The Walt Disney Company (DIS) is an entertainment conglomerate. It operates several theme parks throughout the United States and internationally. Disney also operates the media platform Disney Plus and television channels like ESPN and several others.
I am neutral on DIS stock. (See Analysts’ Top Stocks on TipRanks)
From Covid to Recovery
Disney suffered terribly from the COVID-19 pandemic, yet the stock has made more than a full recovery. Theme parks were shut down globally during much of 2020. This event was unprecedented in its scope and lasting effect. Luckily for Disney shareholders, the company has other divisions that were able to thrive during this time, including Disney Plus.
Park attendance declined more than 70% from 2019-2020 due to the aforementioned closures. Visitors fell from 13 million per month in 2019 to just 3.6 million per month in 2020. As would be expected, revenues fell by more than 40% from Q4 2019 to Q2 2020.
Revenues have still not recovered fully. In fact, quarterly revenues for the three months ended June 30, 2020, were nearly 16% below the same period in 2019. The company earned $0.98 per diluted share for this period in 2019 and only $0.50 per diluted share in Q2 2021.
Stock Rises to All-Time Highs
Despite this weakness in fundamentals, the stock reached all-time highs in the first quarter of 2021 before pulling back. The stock price reached over $203 per share at one point. It has since drawn back almost 17%. The stock trades at a forward PE ratio of just over 34x. This is slightly above historical norms for DIS stock.
One of the reasons for optimism is the success of the Disney Plus subscription service. After reaching 50 million subscribers in 2020, it reached the 100 million milestone the very next year – in March 2021.
This amazing growth is despite heavy competition in the sector from several major players such as Netflix (NFLX) and Hulu. The Disney Plus segment is expected to produce more than double the revenue in 2021 than was produced in 2020, rising from $4.5 billion to $10 billion.
ESPN Sale – Possibly a Positive Move
Disney is said to be again exploring the sale of ESPN. This is something this author speculated upon back in July 2021, and it seems to be coming closer to fruition.
Contrary to popular belief, sports are in trouble. Numerous issues from high costs of attendance, to free agency, to politics have alienated fans. ESPN has never been highly profitable as they overpay for live sports broadcasting rights.
Note that Disney does not specifically break down revenues from ESPN on a standalone basis. However, analysts have for years estimated the revenues and subtracted the television contracts to reveal a struggling segment.
Meanwhile, sports ratings and attendance are suffering. There is a generational problem as younger viewers watch full-live games far less than previous generations. Perhaps they have more entertainment options or maybe the commercial interruptions have finally hit critical mass.
The saving grace for the sports leagues has been gambling. Sports betting has experienced a meteoric rise. The leagues recognize this and have gone all-in on the trend. Previously, there were no professional teams in Las Vegas due to gambling. Now, there is an NHL and NFL team, with chatter of an MLB and NBA franchise relocating.
The problem for Disney is that gambling, like politics, does not fit with the family-friendly image. The sports betting trend may also prove to be fleeting. Most bettors are not profitable and the casual bettor may drift away.
Wall Street’s Take
Turning to Wall Street, Disney has a Strong Buy consensus rating, based on 15 Buys and four Holds assigned in the past three months.
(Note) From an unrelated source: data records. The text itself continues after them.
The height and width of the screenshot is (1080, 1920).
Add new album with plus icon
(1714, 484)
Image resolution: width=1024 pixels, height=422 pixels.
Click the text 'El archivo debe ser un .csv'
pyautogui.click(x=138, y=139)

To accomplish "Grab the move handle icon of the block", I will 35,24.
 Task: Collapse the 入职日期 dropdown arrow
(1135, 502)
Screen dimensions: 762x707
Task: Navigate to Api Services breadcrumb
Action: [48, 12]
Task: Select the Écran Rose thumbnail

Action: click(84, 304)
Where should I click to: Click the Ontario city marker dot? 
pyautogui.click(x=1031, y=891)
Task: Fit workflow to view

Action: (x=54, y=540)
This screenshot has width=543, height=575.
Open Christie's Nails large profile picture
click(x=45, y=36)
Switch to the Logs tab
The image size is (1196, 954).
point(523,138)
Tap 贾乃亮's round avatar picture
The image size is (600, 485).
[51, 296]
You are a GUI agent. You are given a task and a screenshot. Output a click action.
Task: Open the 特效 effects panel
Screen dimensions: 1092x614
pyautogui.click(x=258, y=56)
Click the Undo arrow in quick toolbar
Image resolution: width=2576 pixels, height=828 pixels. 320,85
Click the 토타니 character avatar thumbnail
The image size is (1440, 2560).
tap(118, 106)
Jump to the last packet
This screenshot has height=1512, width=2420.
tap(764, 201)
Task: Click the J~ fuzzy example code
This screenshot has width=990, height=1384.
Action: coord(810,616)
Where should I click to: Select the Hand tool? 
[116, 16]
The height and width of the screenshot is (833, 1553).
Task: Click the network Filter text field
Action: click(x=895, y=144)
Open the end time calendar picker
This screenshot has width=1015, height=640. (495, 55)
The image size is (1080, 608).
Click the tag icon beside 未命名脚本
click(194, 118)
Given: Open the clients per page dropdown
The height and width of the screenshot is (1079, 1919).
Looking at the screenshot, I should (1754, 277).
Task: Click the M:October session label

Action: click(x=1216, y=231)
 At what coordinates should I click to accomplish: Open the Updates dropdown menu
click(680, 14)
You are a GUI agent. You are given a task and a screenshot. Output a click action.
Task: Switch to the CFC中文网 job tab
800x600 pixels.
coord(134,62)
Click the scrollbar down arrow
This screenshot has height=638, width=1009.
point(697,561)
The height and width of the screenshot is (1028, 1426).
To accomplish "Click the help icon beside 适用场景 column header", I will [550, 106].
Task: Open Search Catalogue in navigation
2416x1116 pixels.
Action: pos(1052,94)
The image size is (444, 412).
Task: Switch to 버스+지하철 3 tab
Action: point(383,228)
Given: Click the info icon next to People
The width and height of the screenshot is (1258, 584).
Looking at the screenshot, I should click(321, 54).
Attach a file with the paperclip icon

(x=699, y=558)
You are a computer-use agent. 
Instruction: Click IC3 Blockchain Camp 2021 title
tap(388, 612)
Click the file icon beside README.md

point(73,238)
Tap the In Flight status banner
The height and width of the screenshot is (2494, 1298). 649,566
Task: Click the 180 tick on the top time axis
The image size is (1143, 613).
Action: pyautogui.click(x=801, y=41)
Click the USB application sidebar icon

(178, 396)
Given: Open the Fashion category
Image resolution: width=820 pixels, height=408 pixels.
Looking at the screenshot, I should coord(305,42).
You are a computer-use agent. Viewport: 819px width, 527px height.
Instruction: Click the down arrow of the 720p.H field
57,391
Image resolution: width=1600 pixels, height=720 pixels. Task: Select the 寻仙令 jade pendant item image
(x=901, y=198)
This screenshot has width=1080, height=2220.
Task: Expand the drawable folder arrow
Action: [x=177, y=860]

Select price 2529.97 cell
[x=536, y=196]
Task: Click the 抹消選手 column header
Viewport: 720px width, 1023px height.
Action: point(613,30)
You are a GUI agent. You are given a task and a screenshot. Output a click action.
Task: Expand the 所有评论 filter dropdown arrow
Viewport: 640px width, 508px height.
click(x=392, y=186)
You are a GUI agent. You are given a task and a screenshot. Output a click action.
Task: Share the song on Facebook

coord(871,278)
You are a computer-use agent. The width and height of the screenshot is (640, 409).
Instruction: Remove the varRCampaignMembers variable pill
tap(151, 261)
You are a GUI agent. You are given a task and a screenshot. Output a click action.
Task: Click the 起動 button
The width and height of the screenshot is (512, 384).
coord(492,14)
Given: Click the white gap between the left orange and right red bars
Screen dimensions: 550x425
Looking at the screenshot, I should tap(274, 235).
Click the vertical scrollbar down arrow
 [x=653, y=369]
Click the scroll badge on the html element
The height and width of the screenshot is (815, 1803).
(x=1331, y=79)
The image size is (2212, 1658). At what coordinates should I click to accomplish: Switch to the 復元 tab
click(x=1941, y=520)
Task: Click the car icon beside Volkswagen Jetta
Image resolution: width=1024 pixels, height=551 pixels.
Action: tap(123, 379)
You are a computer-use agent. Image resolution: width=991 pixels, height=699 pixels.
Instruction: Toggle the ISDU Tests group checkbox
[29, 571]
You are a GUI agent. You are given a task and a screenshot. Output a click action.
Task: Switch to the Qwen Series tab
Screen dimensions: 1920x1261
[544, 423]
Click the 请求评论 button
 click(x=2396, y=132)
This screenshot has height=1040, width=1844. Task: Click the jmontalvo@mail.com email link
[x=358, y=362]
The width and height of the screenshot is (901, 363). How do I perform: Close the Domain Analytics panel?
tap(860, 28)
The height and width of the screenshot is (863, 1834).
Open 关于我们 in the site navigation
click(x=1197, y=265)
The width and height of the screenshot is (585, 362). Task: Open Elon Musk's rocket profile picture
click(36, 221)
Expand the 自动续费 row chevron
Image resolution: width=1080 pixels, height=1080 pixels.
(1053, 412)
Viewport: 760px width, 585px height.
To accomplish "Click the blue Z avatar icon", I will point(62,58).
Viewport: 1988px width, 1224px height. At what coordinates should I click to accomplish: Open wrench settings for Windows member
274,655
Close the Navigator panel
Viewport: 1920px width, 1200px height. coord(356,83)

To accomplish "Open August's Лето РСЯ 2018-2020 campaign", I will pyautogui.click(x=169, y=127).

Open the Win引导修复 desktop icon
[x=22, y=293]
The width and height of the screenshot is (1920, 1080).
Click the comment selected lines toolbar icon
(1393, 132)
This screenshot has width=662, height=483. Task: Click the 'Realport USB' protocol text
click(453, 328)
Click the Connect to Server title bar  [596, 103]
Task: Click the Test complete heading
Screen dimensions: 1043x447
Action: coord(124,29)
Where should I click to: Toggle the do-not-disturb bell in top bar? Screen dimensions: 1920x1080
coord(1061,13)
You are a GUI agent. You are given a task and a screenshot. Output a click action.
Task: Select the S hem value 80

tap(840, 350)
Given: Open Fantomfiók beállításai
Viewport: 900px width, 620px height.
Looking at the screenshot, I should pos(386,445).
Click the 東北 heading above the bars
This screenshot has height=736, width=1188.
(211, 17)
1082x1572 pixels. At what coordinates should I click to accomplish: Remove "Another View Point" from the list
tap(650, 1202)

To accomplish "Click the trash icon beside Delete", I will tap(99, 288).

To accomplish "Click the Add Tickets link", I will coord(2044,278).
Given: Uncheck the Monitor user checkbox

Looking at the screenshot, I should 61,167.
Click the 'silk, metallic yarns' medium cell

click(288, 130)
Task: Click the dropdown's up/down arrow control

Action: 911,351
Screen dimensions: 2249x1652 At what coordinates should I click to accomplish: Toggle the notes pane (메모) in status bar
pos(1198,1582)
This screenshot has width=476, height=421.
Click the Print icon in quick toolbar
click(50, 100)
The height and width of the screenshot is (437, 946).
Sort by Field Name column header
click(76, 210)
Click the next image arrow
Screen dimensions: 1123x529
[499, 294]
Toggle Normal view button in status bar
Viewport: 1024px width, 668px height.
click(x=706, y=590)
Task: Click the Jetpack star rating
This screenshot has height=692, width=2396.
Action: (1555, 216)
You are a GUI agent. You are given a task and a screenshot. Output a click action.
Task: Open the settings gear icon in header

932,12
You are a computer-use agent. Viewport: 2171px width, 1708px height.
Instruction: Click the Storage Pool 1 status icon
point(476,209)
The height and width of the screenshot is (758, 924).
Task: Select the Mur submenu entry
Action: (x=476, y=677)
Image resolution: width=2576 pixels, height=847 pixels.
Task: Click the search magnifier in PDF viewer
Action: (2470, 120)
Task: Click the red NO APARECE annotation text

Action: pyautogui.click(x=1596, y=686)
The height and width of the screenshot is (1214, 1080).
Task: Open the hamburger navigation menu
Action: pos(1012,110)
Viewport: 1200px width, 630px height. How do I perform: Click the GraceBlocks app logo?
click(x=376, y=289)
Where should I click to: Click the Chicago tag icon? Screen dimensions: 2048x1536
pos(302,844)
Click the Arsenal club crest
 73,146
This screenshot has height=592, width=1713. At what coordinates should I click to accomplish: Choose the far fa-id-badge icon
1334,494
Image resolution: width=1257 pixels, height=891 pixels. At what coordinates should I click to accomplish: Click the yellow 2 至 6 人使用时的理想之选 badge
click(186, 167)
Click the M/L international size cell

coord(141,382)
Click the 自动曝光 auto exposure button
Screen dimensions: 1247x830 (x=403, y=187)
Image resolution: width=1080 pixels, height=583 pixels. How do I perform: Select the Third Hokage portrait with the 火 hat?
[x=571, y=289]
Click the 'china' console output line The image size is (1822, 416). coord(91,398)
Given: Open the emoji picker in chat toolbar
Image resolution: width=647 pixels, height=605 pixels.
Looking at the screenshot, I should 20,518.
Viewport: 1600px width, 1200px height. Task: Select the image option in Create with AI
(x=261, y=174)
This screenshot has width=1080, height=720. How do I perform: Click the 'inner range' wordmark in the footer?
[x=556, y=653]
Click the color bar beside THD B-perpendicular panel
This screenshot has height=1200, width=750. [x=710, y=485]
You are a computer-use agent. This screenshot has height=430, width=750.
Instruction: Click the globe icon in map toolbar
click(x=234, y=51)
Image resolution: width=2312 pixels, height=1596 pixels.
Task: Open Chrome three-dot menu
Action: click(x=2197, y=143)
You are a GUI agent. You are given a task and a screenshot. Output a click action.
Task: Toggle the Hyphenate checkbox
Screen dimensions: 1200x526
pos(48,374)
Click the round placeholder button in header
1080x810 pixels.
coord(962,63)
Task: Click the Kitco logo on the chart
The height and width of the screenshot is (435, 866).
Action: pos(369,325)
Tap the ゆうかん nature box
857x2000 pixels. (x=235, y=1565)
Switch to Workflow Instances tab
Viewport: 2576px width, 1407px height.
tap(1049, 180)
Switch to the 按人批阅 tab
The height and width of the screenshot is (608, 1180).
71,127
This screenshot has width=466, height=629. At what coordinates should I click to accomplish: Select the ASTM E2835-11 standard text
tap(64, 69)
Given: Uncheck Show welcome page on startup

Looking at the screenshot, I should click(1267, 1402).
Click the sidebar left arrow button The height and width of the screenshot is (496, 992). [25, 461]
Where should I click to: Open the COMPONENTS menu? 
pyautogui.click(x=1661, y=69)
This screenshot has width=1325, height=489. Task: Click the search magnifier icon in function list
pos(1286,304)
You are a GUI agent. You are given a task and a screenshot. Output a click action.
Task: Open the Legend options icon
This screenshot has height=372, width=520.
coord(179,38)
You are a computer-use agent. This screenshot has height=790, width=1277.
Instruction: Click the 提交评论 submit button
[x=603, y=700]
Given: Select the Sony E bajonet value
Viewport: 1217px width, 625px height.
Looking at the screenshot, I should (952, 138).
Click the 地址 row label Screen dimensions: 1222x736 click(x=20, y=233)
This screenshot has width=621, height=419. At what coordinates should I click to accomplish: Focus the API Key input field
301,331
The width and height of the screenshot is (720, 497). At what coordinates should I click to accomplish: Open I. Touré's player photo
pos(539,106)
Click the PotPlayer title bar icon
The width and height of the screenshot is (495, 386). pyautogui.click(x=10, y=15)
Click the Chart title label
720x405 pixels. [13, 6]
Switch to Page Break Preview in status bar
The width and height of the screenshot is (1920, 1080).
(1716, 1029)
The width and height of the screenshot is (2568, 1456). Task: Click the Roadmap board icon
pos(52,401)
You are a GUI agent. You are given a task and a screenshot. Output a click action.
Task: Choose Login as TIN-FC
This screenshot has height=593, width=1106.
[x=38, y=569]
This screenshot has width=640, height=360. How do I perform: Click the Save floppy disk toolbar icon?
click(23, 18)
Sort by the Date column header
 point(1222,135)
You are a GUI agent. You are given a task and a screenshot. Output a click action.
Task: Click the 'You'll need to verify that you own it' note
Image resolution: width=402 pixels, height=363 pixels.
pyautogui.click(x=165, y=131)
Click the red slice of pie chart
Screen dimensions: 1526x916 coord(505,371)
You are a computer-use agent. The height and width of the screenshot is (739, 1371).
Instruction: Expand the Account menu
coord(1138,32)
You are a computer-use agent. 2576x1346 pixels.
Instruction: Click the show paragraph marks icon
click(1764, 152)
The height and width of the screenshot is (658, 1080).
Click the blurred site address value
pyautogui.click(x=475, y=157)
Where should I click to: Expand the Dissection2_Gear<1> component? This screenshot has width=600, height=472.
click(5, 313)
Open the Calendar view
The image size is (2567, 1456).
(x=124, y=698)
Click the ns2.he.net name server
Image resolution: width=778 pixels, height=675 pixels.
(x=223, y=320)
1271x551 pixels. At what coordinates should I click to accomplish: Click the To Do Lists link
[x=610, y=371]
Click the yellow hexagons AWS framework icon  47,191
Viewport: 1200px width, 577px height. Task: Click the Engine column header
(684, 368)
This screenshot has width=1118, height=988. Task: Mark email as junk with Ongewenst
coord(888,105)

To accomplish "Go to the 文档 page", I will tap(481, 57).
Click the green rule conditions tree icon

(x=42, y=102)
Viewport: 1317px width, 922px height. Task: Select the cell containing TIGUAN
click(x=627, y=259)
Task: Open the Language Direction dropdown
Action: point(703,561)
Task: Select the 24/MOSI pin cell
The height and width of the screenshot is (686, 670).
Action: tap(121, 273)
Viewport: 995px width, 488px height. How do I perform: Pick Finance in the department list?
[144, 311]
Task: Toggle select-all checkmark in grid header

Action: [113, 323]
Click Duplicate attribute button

The average Disney price target of $215.06 implies 26.1% upside potential.
Conclusion on Disney
Disney has rebounded quite nicely from the pandemic. If pent-up demand is greater than predicted, the company may experience great revenue recovery over the next one or two years.
Current EPS metrics are weighed down by loss-making segments. One of these is likely to be ESPN. It would be a positive move to rid themselves of this anchor and focus on the company’s bread-and-butter theme parks and Disney Plus subscription service moving forward.
Disclosure: At the time of publication, Bradley Guichard did not have a position in securities mentioned in this article.